- **Dataset records**
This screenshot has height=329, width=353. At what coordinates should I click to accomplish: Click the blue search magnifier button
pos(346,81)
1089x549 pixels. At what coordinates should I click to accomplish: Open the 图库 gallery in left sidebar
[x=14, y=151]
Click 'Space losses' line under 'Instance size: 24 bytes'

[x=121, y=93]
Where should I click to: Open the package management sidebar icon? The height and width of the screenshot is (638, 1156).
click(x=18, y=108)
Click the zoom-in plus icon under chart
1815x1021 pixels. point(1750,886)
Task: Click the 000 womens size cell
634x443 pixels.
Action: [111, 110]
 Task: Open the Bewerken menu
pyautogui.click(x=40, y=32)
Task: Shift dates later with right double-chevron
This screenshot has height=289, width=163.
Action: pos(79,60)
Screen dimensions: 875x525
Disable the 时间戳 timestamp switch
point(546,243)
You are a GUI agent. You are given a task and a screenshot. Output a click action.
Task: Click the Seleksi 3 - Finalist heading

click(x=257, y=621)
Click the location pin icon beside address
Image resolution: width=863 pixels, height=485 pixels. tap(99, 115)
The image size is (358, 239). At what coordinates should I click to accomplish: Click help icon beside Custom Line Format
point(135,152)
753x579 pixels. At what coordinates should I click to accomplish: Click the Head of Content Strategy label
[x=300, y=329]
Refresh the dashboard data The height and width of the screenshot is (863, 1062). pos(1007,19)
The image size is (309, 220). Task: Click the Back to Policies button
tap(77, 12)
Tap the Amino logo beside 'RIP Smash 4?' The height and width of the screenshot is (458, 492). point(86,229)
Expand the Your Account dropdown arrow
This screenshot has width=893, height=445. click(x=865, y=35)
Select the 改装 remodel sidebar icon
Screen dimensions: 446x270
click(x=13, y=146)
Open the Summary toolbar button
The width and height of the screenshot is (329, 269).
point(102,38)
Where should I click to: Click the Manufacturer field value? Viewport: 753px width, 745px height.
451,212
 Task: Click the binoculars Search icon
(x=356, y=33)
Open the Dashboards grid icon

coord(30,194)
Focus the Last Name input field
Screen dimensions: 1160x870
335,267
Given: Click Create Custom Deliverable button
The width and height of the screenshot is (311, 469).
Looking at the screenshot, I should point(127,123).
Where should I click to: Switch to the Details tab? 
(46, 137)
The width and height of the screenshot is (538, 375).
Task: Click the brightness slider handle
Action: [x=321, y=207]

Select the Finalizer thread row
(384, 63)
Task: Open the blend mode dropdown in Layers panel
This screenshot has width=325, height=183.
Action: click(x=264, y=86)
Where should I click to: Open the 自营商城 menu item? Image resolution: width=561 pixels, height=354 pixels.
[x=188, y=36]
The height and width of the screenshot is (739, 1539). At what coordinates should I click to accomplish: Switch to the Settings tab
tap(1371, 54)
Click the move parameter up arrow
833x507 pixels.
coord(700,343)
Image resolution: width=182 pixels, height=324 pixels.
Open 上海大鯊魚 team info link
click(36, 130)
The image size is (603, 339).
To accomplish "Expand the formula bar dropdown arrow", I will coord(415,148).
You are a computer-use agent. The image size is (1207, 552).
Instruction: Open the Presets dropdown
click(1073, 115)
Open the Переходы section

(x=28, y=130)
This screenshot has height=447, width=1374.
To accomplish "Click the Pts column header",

- **To do**
Please write every line of the rows above as a JSON list of strings, one string per line, with blank lines left out.

- **Result for this task**
[
  "This screenshot has height=329, width=353. At what coordinates should I click to accomplish: Click the blue search magnifier button",
  "pos(346,81)",
  "1089x549 pixels. At what coordinates should I click to accomplish: Open the 图库 gallery in left sidebar",
  "[x=14, y=151]",
  "Click 'Space losses' line under 'Instance size: 24 bytes'",
  "[x=121, y=93]",
  "Where should I click to: Open the package management sidebar icon? The height and width of the screenshot is (638, 1156).",
  "click(x=18, y=108)",
  "Click the zoom-in plus icon under chart",
  "1815x1021 pixels. point(1750,886)",
  "Task: Click the 000 womens size cell",
  "634x443 pixels.",
  "Action: [111, 110]",
  " Task: Open the Bewerken menu",
  "pyautogui.click(x=40, y=32)",
  "Task: Shift dates later with right double-chevron",
  "This screenshot has height=289, width=163.",
  "Action: pos(79,60)",
  "Screen dimensions: 875x525",
  "Disable the 时间戳 timestamp switch",
  "point(546,243)",
  "You are a GUI agent. You are given a task and a screenshot. Output a click action.",
  "Task: Click the Seleksi 3 - Finalist heading",
  "click(x=257, y=621)",
  "Click the location pin icon beside address",
  "Image resolution: width=863 pixels, height=485 pixels. tap(99, 115)",
  "The image size is (358, 239). At what coordinates should I click to accomplish: Click help icon beside Custom Line Format",
  "point(135,152)",
  "753x579 pixels. At what coordinates should I click to accomplish: Click the Head of Content Strategy label",
  "[x=300, y=329]",
  "Refresh the dashboard data The height and width of the screenshot is (863, 1062). pos(1007,19)",
  "The image size is (309, 220). Task: Click the Back to Policies button",
  "tap(77, 12)",
  "Tap the Amino logo beside 'RIP Smash 4?' The height and width of the screenshot is (458, 492). point(86,229)",
  "Expand the Your Account dropdown arrow",
  "This screenshot has width=893, height=445. click(x=865, y=35)",
  "Select the 改装 remodel sidebar icon",
  "Screen dimensions: 446x270",
  "click(x=13, y=146)",
  "Open the Summary toolbar button",
  "The width and height of the screenshot is (329, 269).",
  "point(102,38)",
  "Where should I click to: Click the Manufacturer field value? Viewport: 753px width, 745px height.",
  "451,212",
  " Task: Click the binoculars Search icon",
  "(x=356, y=33)",
  "Open the Dashboards grid icon",
  "coord(30,194)",
  "Focus the Last Name input field",
  "Screen dimensions: 1160x870",
  "335,267",
  "Given: Click Create Custom Deliverable button",
  "The width and height of the screenshot is (311, 469).",
  "Looking at the screenshot, I should point(127,123).",
  "Where should I click to: Switch to the Details tab? ",
  "(46, 137)",
  "The width and height of the screenshot is (538, 375).",
  "Task: Click the brightness slider handle",
  "Action: [x=321, y=207]",
  "Select the Finalizer thread row",
  "(384, 63)",
  "Task: Open the blend mode dropdown in Layers panel",
  "This screenshot has width=325, height=183.",
  "Action: click(x=264, y=86)",
  "Where should I click to: Open the 自营商城 menu item? Image resolution: width=561 pixels, height=354 pixels.",
  "[x=188, y=36]",
  "The height and width of the screenshot is (739, 1539). At what coordinates should I click to accomplish: Switch to the Settings tab",
  "tap(1371, 54)",
  "Click the move parameter up arrow",
  "833x507 pixels.",
  "coord(700,343)",
  "Image resolution: width=182 pixels, height=324 pixels.",
  "Open 上海大鯊魚 team info link",
  "click(36, 130)",
  "The image size is (603, 339).",
  "To accomplish \"Expand the formula bar dropdown arrow\", I will coord(415,148).",
  "You are a computer-use agent. The image size is (1207, 552).",
  "Instruction: Open the Presets dropdown",
  "click(1073, 115)",
  "Open the Переходы section",
  "(x=28, y=130)",
  "This screenshot has height=447, width=1374.",
  "To accomplish \"Click the Pts column header\","
]